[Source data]
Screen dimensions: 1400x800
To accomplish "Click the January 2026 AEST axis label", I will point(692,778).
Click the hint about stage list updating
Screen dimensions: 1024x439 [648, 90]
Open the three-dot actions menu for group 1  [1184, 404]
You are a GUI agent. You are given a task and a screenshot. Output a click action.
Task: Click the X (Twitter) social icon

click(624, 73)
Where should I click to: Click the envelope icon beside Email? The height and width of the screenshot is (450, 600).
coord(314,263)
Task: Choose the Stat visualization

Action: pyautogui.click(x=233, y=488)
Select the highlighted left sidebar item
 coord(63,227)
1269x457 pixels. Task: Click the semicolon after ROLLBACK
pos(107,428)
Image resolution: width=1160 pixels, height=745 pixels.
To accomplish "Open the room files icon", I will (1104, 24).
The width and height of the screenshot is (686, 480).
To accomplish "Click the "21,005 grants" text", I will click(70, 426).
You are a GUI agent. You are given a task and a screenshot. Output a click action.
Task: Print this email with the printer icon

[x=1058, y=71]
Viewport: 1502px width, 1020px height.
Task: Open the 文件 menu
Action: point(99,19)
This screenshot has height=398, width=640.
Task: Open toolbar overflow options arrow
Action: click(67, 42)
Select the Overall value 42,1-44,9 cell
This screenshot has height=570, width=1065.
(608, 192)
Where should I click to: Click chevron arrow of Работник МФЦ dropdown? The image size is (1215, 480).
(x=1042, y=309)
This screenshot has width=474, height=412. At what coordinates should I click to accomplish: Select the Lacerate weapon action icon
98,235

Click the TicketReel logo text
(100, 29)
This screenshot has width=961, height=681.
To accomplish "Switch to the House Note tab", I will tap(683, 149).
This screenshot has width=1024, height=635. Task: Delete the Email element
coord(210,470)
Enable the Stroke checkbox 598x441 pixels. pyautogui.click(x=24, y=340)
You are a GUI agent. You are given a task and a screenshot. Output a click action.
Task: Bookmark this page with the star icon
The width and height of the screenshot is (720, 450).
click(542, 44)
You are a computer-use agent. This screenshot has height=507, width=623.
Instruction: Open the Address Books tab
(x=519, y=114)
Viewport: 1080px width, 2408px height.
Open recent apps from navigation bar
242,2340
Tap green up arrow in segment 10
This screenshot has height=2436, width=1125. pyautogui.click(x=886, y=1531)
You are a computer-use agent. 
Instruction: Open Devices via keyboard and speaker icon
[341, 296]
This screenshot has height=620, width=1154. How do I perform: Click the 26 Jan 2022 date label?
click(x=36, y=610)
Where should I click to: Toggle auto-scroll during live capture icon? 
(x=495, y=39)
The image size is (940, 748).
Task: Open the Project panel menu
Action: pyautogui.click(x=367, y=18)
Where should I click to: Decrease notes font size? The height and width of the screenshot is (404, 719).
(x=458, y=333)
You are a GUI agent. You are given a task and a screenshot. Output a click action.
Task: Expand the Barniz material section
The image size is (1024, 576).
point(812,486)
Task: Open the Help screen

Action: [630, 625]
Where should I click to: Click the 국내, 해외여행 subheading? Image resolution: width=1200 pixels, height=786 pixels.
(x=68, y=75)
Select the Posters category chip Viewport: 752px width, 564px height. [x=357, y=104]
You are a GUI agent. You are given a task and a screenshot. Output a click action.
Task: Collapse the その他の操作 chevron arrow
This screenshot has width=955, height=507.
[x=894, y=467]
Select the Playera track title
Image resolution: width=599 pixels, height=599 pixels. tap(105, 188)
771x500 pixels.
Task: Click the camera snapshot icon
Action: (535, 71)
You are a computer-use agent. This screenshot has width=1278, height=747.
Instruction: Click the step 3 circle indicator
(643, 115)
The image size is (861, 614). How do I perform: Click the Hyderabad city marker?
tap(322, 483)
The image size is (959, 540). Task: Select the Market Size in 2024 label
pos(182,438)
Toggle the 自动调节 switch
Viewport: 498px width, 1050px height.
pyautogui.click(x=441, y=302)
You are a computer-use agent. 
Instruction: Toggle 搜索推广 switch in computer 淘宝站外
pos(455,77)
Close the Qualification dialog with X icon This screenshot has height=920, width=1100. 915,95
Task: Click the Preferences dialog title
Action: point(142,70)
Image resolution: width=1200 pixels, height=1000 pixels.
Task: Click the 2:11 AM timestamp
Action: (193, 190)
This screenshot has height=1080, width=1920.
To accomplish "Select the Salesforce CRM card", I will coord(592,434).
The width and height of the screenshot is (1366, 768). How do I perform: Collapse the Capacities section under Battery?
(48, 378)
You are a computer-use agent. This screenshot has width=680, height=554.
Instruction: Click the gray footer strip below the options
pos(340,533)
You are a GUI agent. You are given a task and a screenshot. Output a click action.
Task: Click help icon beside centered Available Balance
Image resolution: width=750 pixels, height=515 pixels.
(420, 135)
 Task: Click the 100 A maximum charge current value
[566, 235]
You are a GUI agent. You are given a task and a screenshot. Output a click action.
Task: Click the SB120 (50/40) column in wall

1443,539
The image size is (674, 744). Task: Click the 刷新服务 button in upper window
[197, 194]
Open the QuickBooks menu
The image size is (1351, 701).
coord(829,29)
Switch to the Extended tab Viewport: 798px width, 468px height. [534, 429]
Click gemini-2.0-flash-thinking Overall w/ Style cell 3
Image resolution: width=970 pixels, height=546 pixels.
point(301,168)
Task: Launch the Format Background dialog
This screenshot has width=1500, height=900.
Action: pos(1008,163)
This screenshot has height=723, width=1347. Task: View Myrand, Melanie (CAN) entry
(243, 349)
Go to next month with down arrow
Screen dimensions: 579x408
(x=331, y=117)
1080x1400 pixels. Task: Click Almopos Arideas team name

**TASK BRIEF:**
Would you repeat all of the entries exactly?

**RESULT:**
Screen dimensions: 1400x800
To accomplish "Click the January 2026 AEST axis label", I will point(692,778).
Click the hint about stage list updating
Screen dimensions: 1024x439 [648, 90]
Open the three-dot actions menu for group 1  [1184, 404]
You are a GUI agent. You are given a task and a screenshot. Output a click action.
Task: Click the X (Twitter) social icon

click(624, 73)
Where should I click to: Click the envelope icon beside Email? The height and width of the screenshot is (450, 600).
coord(314,263)
Task: Choose the Stat visualization

Action: pyautogui.click(x=233, y=488)
Select the highlighted left sidebar item
 coord(63,227)
1269x457 pixels. Task: Click the semicolon after ROLLBACK
pos(107,428)
Image resolution: width=1160 pixels, height=745 pixels.
To accomplish "Open the room files icon", I will (1104, 24).
The width and height of the screenshot is (686, 480).
To accomplish "Click the "21,005 grants" text", I will click(70, 426).
You are a GUI agent. You are given a task and a screenshot. Output a click action.
Task: Print this email with the printer icon

[x=1058, y=71]
Viewport: 1502px width, 1020px height.
Task: Open the 文件 menu
Action: point(99,19)
This screenshot has height=398, width=640.
Task: Open toolbar overflow options arrow
Action: click(67, 42)
Select the Overall value 42,1-44,9 cell
This screenshot has height=570, width=1065.
(608, 192)
Where should I click to: Click chevron arrow of Работник МФЦ dropdown? The image size is (1215, 480).
(x=1042, y=309)
This screenshot has width=474, height=412. At what coordinates should I click to accomplish: Select the Lacerate weapon action icon
98,235

Click the TicketReel logo text
(100, 29)
This screenshot has width=961, height=681.
To accomplish "Switch to the House Note tab", I will tap(683, 149).
This screenshot has width=1024, height=635. Task: Delete the Email element
coord(210,470)
Enable the Stroke checkbox 598x441 pixels. pyautogui.click(x=24, y=340)
You are a GUI agent. You are given a task and a screenshot. Output a click action.
Task: Bookmark this page with the star icon
The width and height of the screenshot is (720, 450).
click(542, 44)
You are a computer-use agent. This screenshot has height=507, width=623.
Instruction: Open the Address Books tab
(x=519, y=114)
Viewport: 1080px width, 2408px height.
Open recent apps from navigation bar
242,2340
Tap green up arrow in segment 10
This screenshot has height=2436, width=1125. pyautogui.click(x=886, y=1531)
You are a computer-use agent. 
Instruction: Open Devices via keyboard and speaker icon
[341, 296]
This screenshot has height=620, width=1154. How do I perform: Click the 26 Jan 2022 date label?
click(x=36, y=610)
Where should I click to: Toggle auto-scroll during live capture icon? 
(x=495, y=39)
The image size is (940, 748).
Task: Open the Project panel menu
Action: pyautogui.click(x=367, y=18)
Where should I click to: Decrease notes font size? The height and width of the screenshot is (404, 719).
(x=458, y=333)
You are a GUI agent. You are given a task and a screenshot. Output a click action.
Task: Expand the Barniz material section
The image size is (1024, 576).
point(812,486)
Task: Open the Help screen

Action: [630, 625]
Where should I click to: Click the 국내, 해외여행 subheading? Image resolution: width=1200 pixels, height=786 pixels.
(x=68, y=75)
Select the Posters category chip Viewport: 752px width, 564px height. [x=357, y=104]
You are a GUI agent. You are given a task and a screenshot. Output a click action.
Task: Collapse the その他の操作 chevron arrow
This screenshot has width=955, height=507.
[x=894, y=467]
Select the Playera track title
Image resolution: width=599 pixels, height=599 pixels. tap(105, 188)
771x500 pixels.
Task: Click the camera snapshot icon
Action: (535, 71)
You are a computer-use agent. This screenshot has width=1278, height=747.
Instruction: Click the step 3 circle indicator
(643, 115)
The image size is (861, 614). How do I perform: Click the Hyderabad city marker?
tap(322, 483)
The image size is (959, 540). Task: Select the Market Size in 2024 label
pos(182,438)
Toggle the 自动调节 switch
Viewport: 498px width, 1050px height.
pyautogui.click(x=441, y=302)
You are a computer-use agent. 
Instruction: Toggle 搜索推广 switch in computer 淘宝站外
pos(455,77)
Close the Qualification dialog with X icon This screenshot has height=920, width=1100. 915,95
Task: Click the Preferences dialog title
Action: point(142,70)
Image resolution: width=1200 pixels, height=1000 pixels.
Task: Click the 2:11 AM timestamp
Action: (193, 190)
This screenshot has height=1080, width=1920.
To accomplish "Select the Salesforce CRM card", I will coord(592,434).
The width and height of the screenshot is (1366, 768). How do I perform: Collapse the Capacities section under Battery?
(48, 378)
You are a computer-use agent. This screenshot has width=680, height=554.
Instruction: Click the gray footer strip below the options
pos(340,533)
You are a GUI agent. You are given a task and a screenshot. Output a click action.
Task: Click help icon beside centered Available Balance
Image resolution: width=750 pixels, height=515 pixels.
(420, 135)
 Task: Click the 100 A maximum charge current value
[566, 235]
You are a GUI agent. You are given a task and a screenshot. Output a click action.
Task: Click the SB120 (50/40) column in wall

1443,539
The image size is (674, 744). Task: Click the 刷新服务 button in upper window
[197, 194]
Open the QuickBooks menu
The image size is (1351, 701).
coord(829,29)
Switch to the Extended tab Viewport: 798px width, 468px height. [534, 429]
Click gemini-2.0-flash-thinking Overall w/ Style cell 3
Image resolution: width=970 pixels, height=546 pixels.
point(301,168)
Task: Launch the Format Background dialog
This screenshot has width=1500, height=900.
Action: pos(1008,163)
This screenshot has height=723, width=1347. Task: View Myrand, Melanie (CAN) entry
(243, 349)
Go to next month with down arrow
Screen dimensions: 579x408
(x=331, y=117)
1080x1400 pixels. Task: Click Almopos Arideas team name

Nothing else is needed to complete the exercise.